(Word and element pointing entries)

*****

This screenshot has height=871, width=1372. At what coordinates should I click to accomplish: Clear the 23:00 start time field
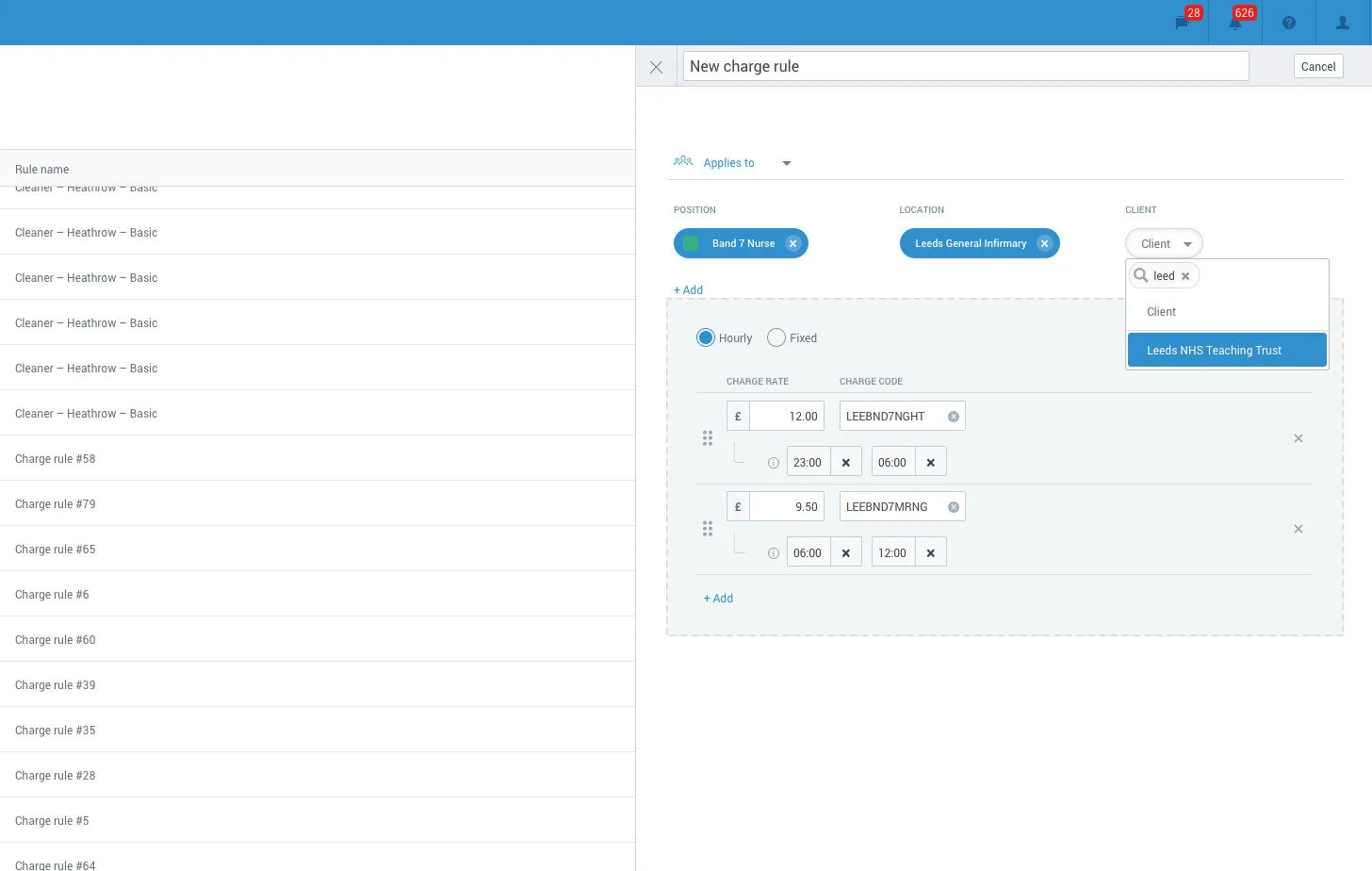(845, 461)
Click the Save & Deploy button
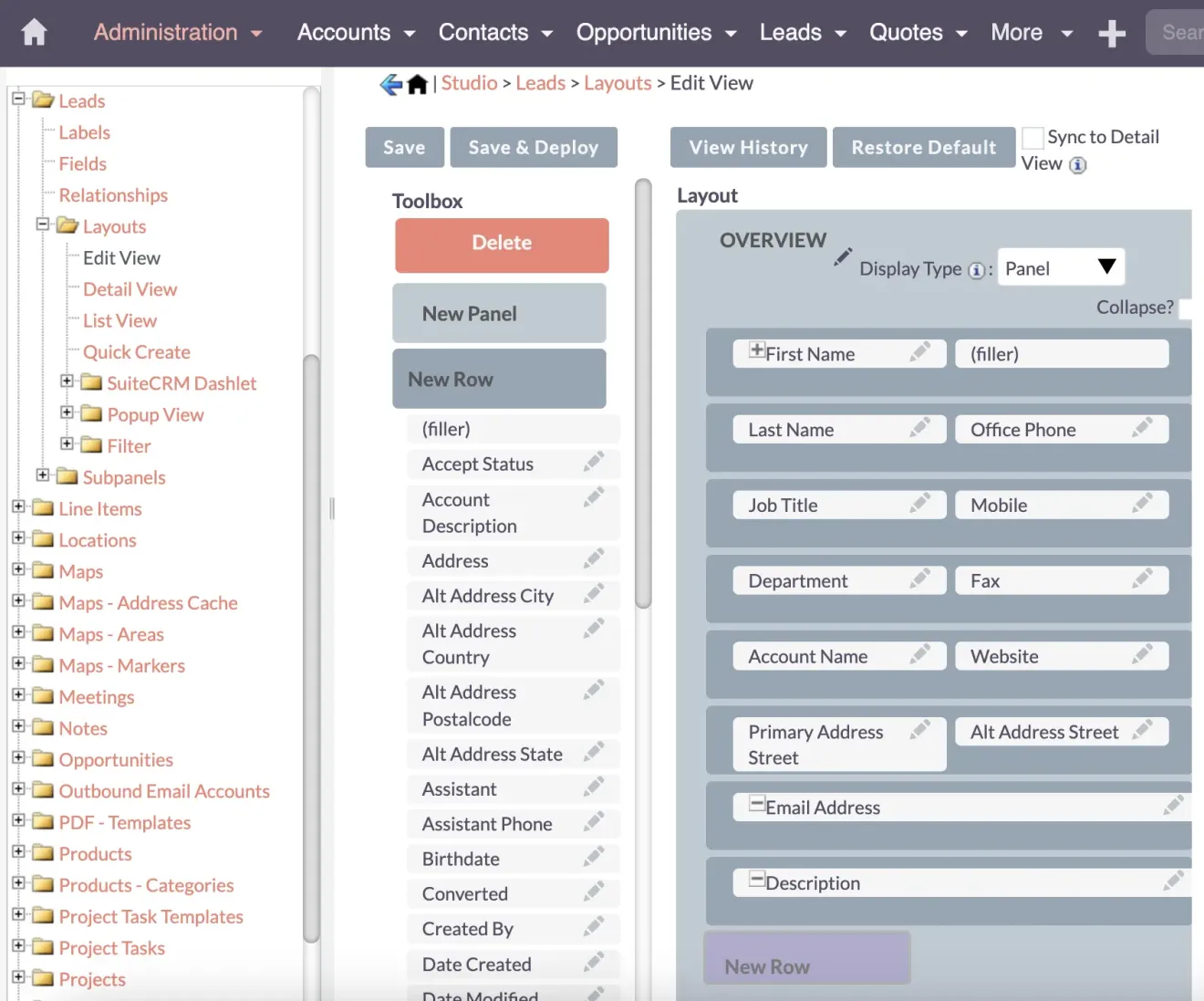 (x=534, y=147)
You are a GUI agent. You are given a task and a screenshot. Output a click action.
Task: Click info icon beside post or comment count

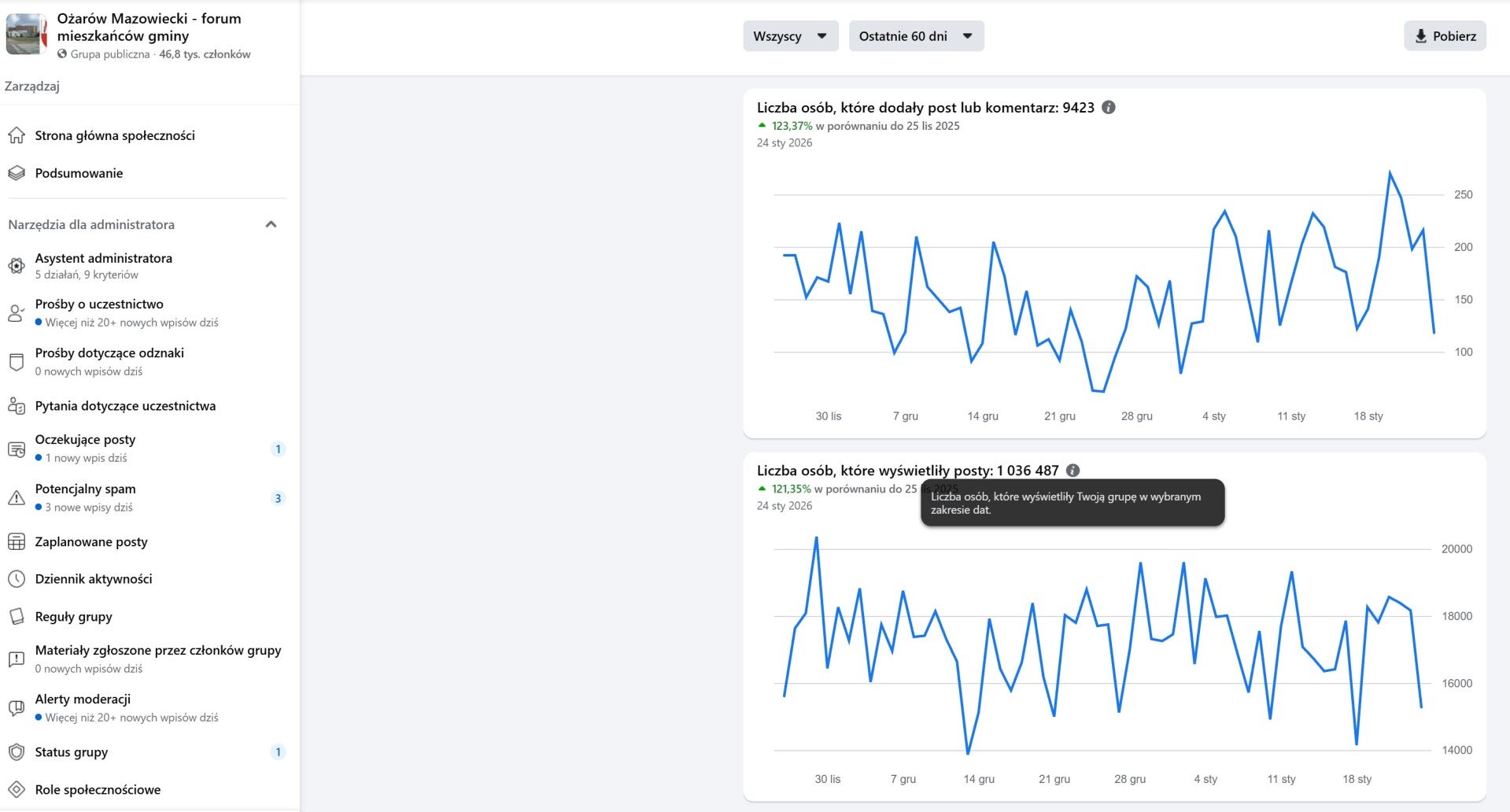click(1109, 108)
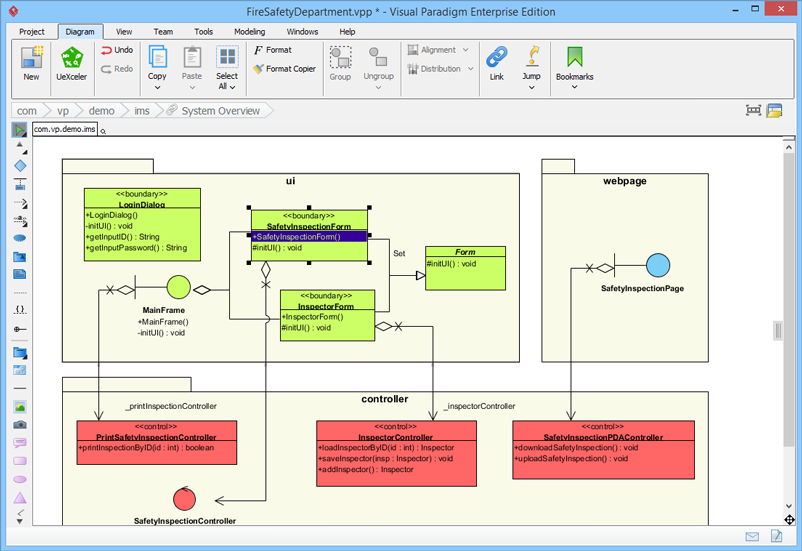Expand the Jump dropdown menu
This screenshot has height=551, width=802.
coord(531,87)
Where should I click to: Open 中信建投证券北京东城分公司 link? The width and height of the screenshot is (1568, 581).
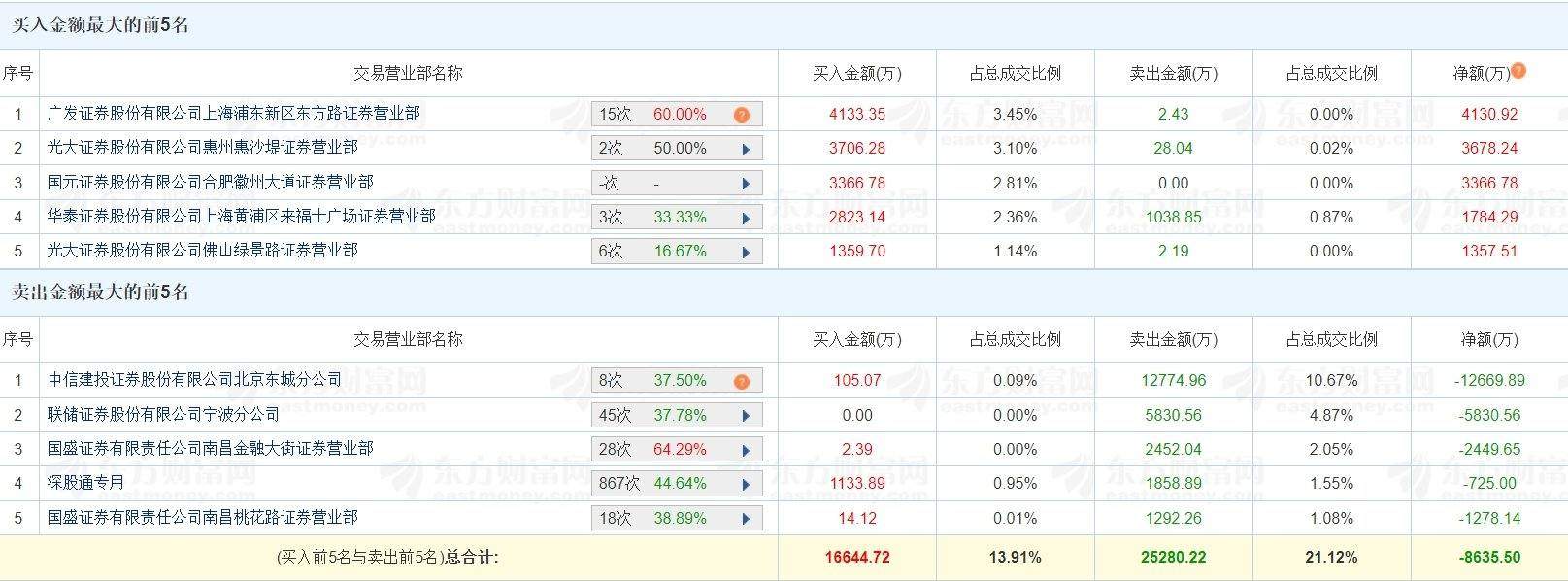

*****

- **TASK DESCRIPTION**
Rewrite the material starting at its beginning and ending at the line that contains "coord(531,87)", changing "Save & Deploy" to "Save and Deploy" and keeping everything else the same. Leave out the pictures.

- **RESULT OF THE EXERCISE**
This screenshot has height=871, width=1372. At what coordinates should I click to accomplish: Clear the 23:00 start time field
(845, 461)
Click the Save and Deploy button
 (x=534, y=147)
You are a GUI agent. You are given a task and a screenshot. Output a click action.
Task: Click info icon beside post or comment count

click(1109, 108)
Expand the Jump dropdown menu
This screenshot has height=551, width=802.
coord(531,87)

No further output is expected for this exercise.